Options Clearing Corp., said the change will not harm its ability to execute trades for customers. The OCC said S&P was following a “lockstep approach” in lowering its credit rating along with that of U.S. sovereign debt.
Ten of the country’s 12 Federal Home Loan Banks also were downgraded from AAA to AA+. The banks of Chicago and Seattle had already been downgraded earlier to AA+.
Municipal bonds linked to U.S. backed debt also were downgraded Monday, CNNMoney reported. S&P stripped AAA ratings from Miami; Tacoma, Wash.; Atlanta Downtown Development Authority; and the Board of Governors of the University of North Carolina. S&P is expected to downgrades about $150 billion worth of municipal bonds, or 3 percent of the municipal bond market, CNNMoney said.
Chicago Chief Finanical Officer Lois Scott said the city anticipates “very little impact on our bonds” and is monitoring the situation.
“Chicago does not rely as heavily on federal funding as some issuers, so we are more insulated from the current round of rating changes than other governments that are more reliant on federal dollars,” said Scott.

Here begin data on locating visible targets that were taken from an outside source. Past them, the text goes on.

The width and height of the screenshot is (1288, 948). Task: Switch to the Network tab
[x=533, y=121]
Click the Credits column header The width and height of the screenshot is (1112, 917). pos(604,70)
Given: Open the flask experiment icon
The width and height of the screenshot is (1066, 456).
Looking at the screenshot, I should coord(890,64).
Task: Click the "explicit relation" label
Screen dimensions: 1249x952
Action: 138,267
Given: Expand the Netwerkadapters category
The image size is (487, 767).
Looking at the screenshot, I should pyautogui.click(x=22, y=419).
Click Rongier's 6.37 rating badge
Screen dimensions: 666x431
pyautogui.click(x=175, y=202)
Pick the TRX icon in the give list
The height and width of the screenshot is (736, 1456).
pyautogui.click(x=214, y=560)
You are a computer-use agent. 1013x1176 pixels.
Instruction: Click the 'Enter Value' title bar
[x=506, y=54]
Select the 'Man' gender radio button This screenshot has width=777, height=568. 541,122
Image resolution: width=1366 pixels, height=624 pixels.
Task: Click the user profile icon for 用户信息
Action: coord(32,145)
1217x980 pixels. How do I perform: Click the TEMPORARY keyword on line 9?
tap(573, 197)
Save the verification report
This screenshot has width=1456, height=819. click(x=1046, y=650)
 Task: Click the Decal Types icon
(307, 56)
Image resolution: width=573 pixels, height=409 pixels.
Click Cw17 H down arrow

The state of Illinois has not yet been told of any change in its rating, said Kelly Kraft, Gov. Quinn’s budget spokeswoman. Illinois’ current rating from S&P is an A-Plus with a negative outlook.
Speculation is that, if S&P downgrades the 50 states’ ratings, Illinois overall rating would drop to A2-Minus, which could mean a one-half of 1 percentage point increase in interest rate payments on future bond issues. For a $2 billion to $3 billion capital plan bond issue such as the state is planning this fall, such an increase would cost hundreds of millions more in interest.